Vétéran des zones de conflit à travers le monde, il affirme que la destruction et la souffrance dont il a été témoin à Gaza sont « d’une autre envergure ».

Plus de 45.000 Palestiniens ont été tués et plus de 100.000 blessés, depuis le début du bombardement de Gaza par Israël en octobre 2023, en réponse à l’attaque meurtrière du Hamas du 7 octobre 2023 contre le pays (1.200 personnes tuées et plus de 250 personnes prises en otage).

La grande majorité des habitants de Gaza, soit environ 90 %, sont désormais déplacés à l’intérieur de l’enclave et ont été contraints de déménager plusieurs fois pour éviter les frappes aériennes et les combats. Ils luttent pour trouver de la nourriture ou un abri. Des centaines de milliers de maisons ont été détruites et 345.000 personnes sont confrontées à des niveaux catastrophiques d’insécurité alimentaire.

M. Dumont a fait part de ses réflexions sur la situation désastreuse à Gaza peu après son retour d’une mission dans le Territoire palestinien occupé :

Jonathan Dumont du PAM à Gaza, où l’acheminement de l’aide humanitaire est semé d’embûches.

Abdul Rahmen m’a dit : « J’ai besoin de nourriture. Nous étions dans la ville de Khan Younis, au sud-ouest de la ville de Gaza, où des hommes versaient à la louche du riz chaud dans les bols tendus par une foule désespérée. Un garçon pleurait, craignant que la nourriture, fournie par le Programme alimentaire mondial, ne s’épuise avant son tour ».

« J’étais ambitieux. J’avais des rêves », a déclaré Rahmen, décrivant des espoirs aussi annihilés que les bâtiments qui nous entourent. « Mais j’ai besoin de nourriture. Je ne peux pas acheter de pain ».
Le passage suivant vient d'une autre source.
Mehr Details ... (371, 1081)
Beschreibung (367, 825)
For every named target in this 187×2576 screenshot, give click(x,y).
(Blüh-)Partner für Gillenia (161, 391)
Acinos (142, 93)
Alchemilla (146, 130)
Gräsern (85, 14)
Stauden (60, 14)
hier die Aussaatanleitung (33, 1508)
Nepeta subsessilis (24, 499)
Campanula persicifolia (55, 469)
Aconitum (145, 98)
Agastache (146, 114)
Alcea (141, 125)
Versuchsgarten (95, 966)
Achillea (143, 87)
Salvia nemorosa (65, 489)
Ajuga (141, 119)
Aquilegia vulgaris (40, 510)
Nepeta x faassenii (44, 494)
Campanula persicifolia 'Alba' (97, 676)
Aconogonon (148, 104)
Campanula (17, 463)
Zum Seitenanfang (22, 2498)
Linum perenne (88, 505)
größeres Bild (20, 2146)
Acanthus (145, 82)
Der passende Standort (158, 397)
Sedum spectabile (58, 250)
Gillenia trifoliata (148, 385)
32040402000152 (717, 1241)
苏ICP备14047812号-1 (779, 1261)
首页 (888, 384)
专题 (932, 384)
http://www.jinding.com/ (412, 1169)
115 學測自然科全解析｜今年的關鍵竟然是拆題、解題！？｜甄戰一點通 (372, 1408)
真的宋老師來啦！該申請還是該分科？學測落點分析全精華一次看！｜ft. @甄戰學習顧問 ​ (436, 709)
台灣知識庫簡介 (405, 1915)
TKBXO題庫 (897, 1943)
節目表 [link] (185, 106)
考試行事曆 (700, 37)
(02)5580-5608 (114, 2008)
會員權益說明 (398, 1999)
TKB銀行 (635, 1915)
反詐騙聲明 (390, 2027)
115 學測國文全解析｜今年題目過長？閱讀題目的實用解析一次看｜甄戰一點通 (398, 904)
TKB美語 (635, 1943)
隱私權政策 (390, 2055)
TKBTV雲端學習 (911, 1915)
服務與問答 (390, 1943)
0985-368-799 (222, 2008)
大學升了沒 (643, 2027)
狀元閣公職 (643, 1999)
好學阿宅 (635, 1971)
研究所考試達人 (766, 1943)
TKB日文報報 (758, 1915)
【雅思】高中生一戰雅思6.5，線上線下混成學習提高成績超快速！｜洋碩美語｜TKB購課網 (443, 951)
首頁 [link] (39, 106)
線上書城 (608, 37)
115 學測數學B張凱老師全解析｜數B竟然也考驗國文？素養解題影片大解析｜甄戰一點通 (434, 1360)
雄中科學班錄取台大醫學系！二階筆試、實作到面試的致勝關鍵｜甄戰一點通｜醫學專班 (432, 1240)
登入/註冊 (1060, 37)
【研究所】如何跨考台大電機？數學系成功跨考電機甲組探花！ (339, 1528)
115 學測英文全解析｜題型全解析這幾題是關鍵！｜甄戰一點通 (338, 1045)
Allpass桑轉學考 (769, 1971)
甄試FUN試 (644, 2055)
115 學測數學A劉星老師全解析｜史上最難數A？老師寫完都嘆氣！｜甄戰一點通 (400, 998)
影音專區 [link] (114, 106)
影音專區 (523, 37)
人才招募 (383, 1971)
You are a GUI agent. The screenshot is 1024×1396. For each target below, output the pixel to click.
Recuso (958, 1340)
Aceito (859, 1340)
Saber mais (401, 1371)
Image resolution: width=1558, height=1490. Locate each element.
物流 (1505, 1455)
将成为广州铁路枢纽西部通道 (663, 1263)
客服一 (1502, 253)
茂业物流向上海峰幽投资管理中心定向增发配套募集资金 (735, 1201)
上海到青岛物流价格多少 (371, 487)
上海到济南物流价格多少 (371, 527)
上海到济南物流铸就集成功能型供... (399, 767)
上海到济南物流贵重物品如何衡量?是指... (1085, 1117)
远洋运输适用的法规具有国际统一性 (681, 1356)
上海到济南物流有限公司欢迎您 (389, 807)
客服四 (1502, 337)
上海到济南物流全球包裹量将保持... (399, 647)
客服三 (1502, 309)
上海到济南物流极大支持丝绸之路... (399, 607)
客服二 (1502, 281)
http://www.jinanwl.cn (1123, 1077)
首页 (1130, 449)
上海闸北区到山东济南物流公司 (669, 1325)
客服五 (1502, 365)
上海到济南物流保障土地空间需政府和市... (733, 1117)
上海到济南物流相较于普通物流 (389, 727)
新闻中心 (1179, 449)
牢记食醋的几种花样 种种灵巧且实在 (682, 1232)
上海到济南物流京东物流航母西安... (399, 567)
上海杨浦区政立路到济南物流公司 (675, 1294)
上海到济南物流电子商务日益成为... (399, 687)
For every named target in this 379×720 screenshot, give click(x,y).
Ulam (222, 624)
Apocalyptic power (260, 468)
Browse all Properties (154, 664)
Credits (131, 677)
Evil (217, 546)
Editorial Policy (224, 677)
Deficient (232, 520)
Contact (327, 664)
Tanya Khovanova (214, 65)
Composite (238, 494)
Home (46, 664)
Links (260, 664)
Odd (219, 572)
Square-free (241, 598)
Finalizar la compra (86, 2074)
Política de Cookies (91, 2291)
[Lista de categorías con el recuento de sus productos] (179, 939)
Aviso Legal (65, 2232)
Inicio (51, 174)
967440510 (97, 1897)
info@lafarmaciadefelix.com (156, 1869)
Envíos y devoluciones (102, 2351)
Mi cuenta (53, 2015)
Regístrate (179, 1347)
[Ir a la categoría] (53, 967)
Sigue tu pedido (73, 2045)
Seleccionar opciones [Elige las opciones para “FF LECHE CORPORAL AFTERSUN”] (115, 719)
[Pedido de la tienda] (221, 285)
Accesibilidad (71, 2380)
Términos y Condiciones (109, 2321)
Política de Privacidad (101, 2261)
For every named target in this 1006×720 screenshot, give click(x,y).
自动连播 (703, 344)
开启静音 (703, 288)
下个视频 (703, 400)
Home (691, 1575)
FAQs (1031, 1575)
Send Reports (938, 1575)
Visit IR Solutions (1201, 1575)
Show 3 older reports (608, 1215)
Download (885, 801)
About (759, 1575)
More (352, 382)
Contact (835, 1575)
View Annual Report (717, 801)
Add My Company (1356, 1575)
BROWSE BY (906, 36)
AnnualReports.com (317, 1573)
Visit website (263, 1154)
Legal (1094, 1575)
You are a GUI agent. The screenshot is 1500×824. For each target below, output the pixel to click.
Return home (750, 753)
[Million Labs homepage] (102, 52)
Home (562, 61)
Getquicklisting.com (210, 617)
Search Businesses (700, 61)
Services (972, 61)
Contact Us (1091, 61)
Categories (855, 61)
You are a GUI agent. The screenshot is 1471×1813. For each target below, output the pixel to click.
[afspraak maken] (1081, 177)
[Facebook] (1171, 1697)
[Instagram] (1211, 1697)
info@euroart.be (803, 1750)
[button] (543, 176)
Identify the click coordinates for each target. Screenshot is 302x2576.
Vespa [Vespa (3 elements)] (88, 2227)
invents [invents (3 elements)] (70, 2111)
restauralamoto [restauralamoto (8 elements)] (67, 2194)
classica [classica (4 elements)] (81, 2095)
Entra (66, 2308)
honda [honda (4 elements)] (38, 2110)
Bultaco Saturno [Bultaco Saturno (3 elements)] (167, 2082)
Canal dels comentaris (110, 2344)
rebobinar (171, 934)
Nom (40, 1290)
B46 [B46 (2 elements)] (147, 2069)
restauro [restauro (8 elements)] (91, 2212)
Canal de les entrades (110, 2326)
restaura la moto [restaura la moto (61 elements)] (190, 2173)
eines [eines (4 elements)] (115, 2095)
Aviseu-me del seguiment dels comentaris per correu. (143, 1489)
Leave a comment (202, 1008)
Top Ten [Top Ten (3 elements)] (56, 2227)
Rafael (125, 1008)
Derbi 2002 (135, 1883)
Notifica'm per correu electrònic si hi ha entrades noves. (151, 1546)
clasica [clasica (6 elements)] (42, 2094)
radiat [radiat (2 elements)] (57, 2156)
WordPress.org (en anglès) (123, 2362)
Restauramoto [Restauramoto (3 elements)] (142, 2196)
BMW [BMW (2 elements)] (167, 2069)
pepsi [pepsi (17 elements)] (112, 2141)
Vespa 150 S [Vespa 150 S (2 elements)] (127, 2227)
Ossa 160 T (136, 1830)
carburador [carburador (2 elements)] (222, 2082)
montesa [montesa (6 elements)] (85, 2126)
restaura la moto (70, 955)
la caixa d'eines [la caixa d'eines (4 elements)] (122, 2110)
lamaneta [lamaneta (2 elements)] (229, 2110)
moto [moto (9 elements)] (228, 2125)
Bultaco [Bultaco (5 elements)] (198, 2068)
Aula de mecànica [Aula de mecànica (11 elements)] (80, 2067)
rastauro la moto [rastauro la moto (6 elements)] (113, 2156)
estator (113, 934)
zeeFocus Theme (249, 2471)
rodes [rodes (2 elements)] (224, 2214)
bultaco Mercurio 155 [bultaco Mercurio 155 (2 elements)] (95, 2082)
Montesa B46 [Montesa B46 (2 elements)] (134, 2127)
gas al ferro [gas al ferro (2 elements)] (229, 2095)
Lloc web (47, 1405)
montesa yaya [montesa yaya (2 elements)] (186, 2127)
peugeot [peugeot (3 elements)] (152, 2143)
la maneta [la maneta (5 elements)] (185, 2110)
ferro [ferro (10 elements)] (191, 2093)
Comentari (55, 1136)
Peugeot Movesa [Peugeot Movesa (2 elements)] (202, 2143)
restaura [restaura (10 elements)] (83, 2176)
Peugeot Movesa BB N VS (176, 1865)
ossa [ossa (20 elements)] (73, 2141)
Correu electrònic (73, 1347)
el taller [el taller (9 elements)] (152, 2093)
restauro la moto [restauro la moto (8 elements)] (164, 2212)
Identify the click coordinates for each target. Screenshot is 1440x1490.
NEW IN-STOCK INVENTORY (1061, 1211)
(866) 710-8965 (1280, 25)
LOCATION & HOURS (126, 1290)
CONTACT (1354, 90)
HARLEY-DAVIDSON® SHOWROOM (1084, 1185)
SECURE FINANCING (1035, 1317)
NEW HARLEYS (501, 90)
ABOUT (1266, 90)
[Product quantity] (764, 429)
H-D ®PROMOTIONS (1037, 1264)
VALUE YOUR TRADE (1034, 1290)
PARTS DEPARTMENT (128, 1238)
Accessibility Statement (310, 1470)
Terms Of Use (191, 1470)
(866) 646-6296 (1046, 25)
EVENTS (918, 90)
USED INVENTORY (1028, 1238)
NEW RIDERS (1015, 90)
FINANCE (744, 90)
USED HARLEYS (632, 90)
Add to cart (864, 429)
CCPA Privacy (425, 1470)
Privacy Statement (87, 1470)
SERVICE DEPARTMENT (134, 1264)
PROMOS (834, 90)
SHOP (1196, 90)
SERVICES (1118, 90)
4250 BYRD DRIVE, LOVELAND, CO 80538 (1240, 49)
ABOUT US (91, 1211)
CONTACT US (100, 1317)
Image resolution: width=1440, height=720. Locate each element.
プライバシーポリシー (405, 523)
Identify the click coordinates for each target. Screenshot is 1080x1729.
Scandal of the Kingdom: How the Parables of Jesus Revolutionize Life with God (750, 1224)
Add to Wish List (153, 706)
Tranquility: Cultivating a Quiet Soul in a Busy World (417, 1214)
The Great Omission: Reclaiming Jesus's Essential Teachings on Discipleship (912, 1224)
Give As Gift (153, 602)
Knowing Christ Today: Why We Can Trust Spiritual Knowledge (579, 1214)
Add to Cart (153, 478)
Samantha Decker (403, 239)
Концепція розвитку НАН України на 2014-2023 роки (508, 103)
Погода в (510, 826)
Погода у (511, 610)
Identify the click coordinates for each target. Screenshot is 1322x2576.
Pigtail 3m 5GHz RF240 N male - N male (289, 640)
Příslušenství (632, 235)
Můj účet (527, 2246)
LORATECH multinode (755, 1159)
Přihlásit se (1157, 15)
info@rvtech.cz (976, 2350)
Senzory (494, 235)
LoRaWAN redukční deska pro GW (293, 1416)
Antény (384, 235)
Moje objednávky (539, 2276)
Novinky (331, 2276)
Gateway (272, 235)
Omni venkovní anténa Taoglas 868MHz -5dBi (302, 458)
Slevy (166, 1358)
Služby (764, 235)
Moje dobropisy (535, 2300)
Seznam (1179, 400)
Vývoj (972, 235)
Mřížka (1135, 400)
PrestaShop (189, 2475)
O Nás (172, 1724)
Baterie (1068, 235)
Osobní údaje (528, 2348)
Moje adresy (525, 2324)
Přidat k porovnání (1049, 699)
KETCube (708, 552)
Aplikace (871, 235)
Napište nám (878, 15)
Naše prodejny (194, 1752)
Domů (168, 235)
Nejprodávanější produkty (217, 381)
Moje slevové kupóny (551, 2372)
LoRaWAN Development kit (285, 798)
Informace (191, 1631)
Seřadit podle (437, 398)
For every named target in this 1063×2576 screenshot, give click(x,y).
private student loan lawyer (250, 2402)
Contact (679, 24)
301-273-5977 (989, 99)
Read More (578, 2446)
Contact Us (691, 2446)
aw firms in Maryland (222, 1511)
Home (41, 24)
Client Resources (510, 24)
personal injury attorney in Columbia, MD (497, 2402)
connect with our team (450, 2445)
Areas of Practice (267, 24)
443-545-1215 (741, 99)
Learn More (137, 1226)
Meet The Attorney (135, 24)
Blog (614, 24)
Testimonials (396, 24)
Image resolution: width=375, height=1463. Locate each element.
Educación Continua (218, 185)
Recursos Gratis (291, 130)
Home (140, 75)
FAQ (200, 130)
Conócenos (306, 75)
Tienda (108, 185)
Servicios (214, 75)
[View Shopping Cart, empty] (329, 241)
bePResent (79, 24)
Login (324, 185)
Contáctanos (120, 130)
J’étais arrivé à Gaza la veille, après un voyage de 10 heures depuis Amman dans un bus rempli de travailleurs humanitaires. Une partie de ce temps a été consacrée à l’attente au poste frontière israélien de Kerem Shalom, l’un des rares moyens disponibles pour acheminer une aide humanitaire vitale. Cette visite de 10 jours, au début du mois de décembre 2024, était la première que j’effectuais depuis le début de la guerre, il y a près de 15 mois.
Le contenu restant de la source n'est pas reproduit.